▸ Work instructions
What is needed is an exact copy of every entry below, minus the images.

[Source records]
......

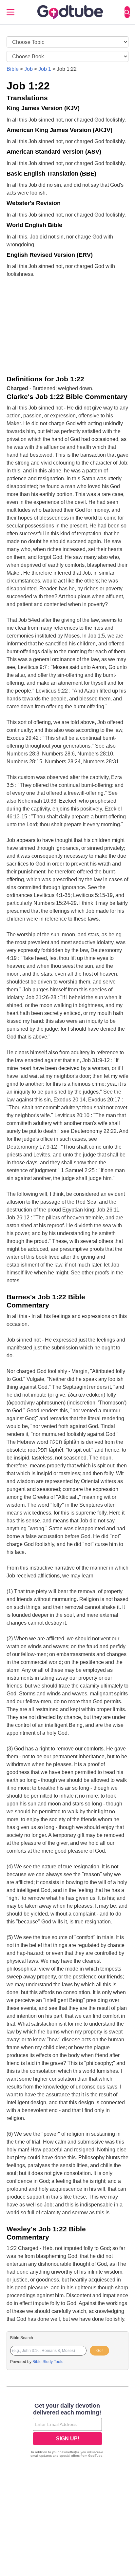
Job (28, 69)
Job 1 (44, 69)
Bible (13, 69)
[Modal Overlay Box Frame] (67, 2431)
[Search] (127, 12)
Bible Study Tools (47, 2361)
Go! (99, 2350)
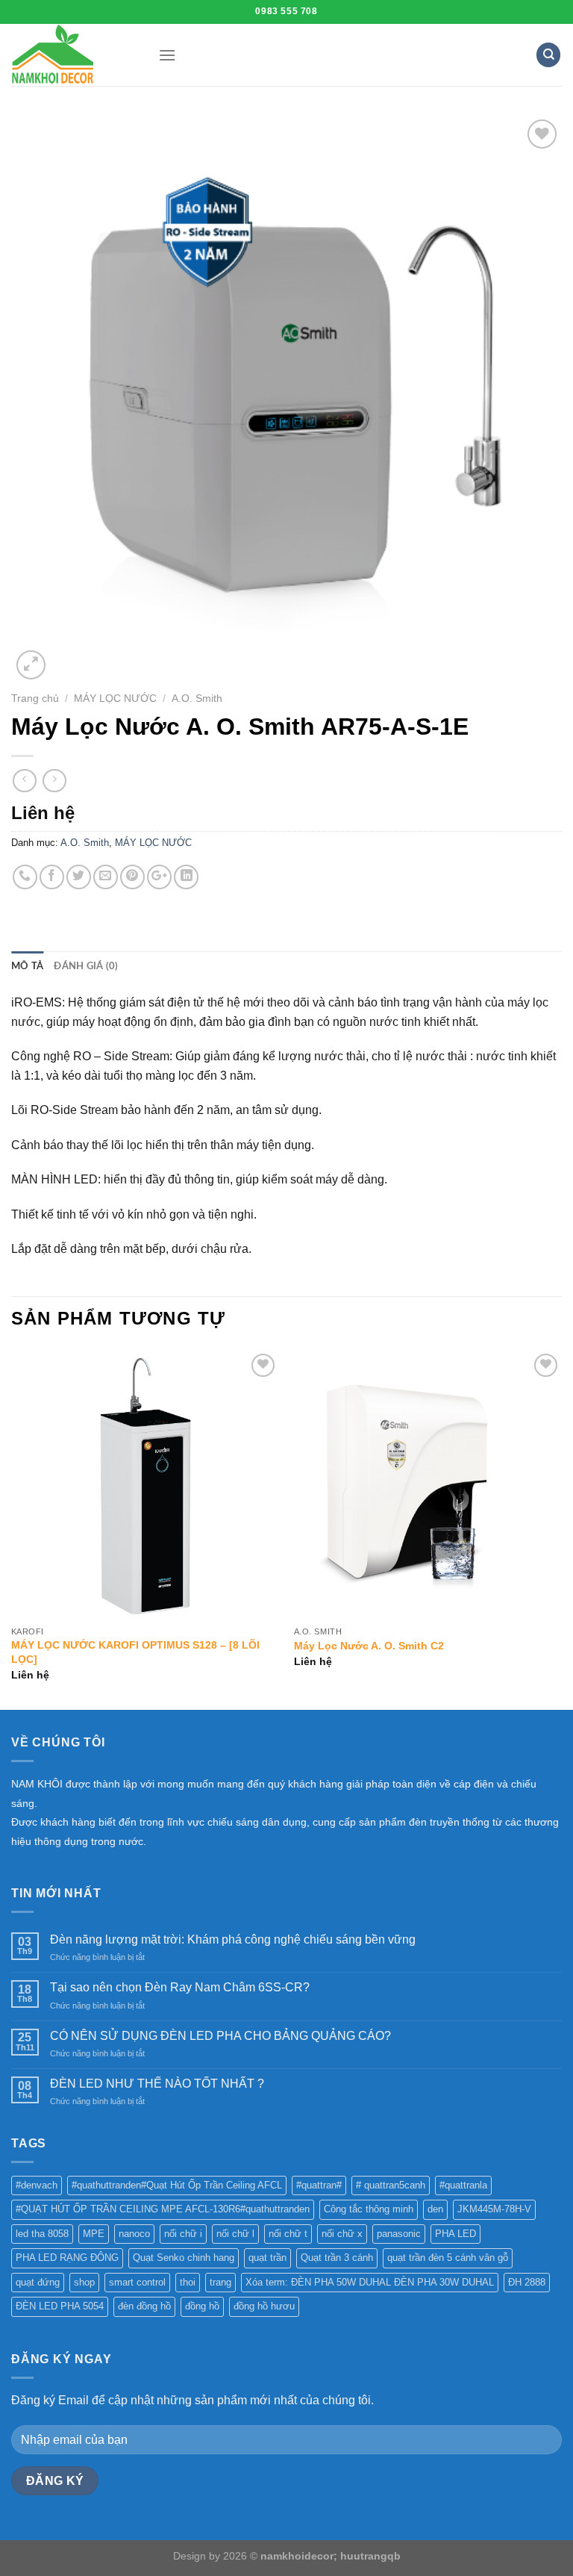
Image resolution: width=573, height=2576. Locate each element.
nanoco (134, 2233)
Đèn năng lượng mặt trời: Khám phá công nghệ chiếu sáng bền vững (233, 1939)
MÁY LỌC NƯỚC (115, 698)
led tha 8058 (42, 2233)
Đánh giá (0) (86, 966)
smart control (137, 2282)
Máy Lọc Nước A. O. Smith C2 (369, 1646)
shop (84, 2282)
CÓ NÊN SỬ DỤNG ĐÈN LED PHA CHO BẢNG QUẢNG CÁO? (220, 2035)
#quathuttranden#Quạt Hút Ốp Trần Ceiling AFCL (177, 2185)
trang (220, 2282)
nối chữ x (342, 2233)
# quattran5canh (390, 2185)
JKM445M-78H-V (494, 2209)
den (435, 2209)
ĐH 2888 (526, 2282)
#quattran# (319, 2185)
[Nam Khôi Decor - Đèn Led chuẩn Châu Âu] (73, 55)
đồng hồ (202, 2306)
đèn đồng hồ (144, 2306)
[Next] (561, 1528)
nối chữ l (235, 2233)
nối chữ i (183, 2233)
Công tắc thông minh (368, 2209)
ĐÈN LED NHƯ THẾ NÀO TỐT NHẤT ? (157, 2083)
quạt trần (267, 2257)
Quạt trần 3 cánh (337, 2257)
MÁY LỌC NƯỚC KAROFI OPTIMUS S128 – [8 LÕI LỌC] (135, 1652)
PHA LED (455, 2233)
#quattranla (463, 2185)
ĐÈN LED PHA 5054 (60, 2306)
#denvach (36, 2185)
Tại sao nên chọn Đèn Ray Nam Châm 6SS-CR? (180, 1987)
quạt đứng (38, 2282)
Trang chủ (35, 698)
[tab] (27, 966)
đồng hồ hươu (264, 2306)
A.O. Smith (197, 698)
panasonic (399, 2233)
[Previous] (12, 1528)
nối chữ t (288, 2233)
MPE (93, 2233)
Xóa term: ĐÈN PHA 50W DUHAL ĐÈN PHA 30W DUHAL (369, 2282)
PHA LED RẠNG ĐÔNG (67, 2257)
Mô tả (27, 966)
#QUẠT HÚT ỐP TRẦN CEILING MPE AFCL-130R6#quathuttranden (163, 2209)
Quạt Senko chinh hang (183, 2257)
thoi (187, 2282)
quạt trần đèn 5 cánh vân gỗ (447, 2257)
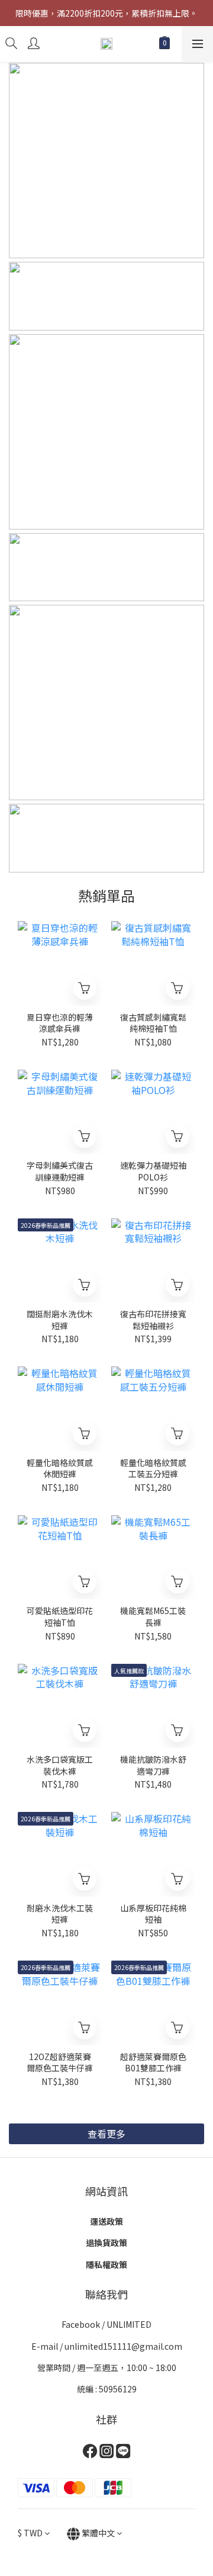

......

▸ Your response
Job (28, 69)
Job 1 (44, 69)
Bible (13, 69)
[Modal Overlay Box Frame] (67, 2431)
[Search] (127, 12)
Bible Study Tools (47, 2361)
Go! (99, 2350)
Image resolution: width=573, height=2576. Locate each element.
nanoco (134, 2233)
Đèn năng lượng mặt trời: Khám phá công nghệ chiếu sáng bền vững (233, 1939)
MÁY LỌC NƯỚC (115, 698)
led tha 8058 (42, 2233)
Đánh giá (0) (86, 966)
smart control (137, 2282)
Máy Lọc Nước A. O. Smith C2 (369, 1646)
shop (84, 2282)
CÓ NÊN SỬ DỤNG ĐÈN LED PHA CHO BẢNG QUẢNG CÁO? (220, 2035)
#quathuttranden#Quạt Hút Ốp Trần Ceiling AFCL (177, 2185)
trang (220, 2282)
nối chữ x (342, 2233)
# quattran5canh (390, 2185)
JKM445M-78H-V (494, 2209)
den (435, 2209)
ĐH 2888 (526, 2282)
#quattran# (319, 2185)
[Nam Khôi Decor - Đèn Led chuẩn Châu Âu] (73, 55)
đồng hồ (202, 2306)
đèn đồng hồ (144, 2306)
[Next] (561, 1528)
nối chữ l (235, 2233)
nối chữ i (183, 2233)
Công tắc thông minh (368, 2209)
ĐÈN LED NHƯ THẾ NÀO TỐT NHẤT ? (157, 2083)
quạt trần (267, 2257)
Quạt trần 3 cánh (337, 2257)
MÁY LỌC NƯỚC KAROFI OPTIMUS S128 – [8 LÕI LỌC] (135, 1652)
PHA LED (455, 2233)
#quattranla (463, 2185)
ĐÈN LED PHA 5054 (60, 2306)
#denvach (36, 2185)
Tại sao nên chọn Đèn Ray Nam Châm 6SS-CR? (180, 1987)
quạt đứng (38, 2282)
Trang chủ (35, 698)
[tab] (27, 966)
đồng hồ hươu (264, 2306)
A.O. Smith (197, 698)
panasonic (399, 2233)
[Previous] (12, 1528)
nối chữ t (288, 2233)
MPE (93, 2233)
Xóa term: ĐÈN PHA 50W DUHAL ĐÈN PHA 30W DUHAL (369, 2282)
PHA LED RẠNG ĐÔNG (67, 2257)
Mô tả (27, 966)
#QUẠT HÚT ỐP TRẦN CEILING MPE AFCL-130R6#quathuttranden (163, 2209)
Quạt Senko chinh hang (183, 2257)
thoi (187, 2282)
quạt trần đèn 5 cánh vân gỗ (447, 2257)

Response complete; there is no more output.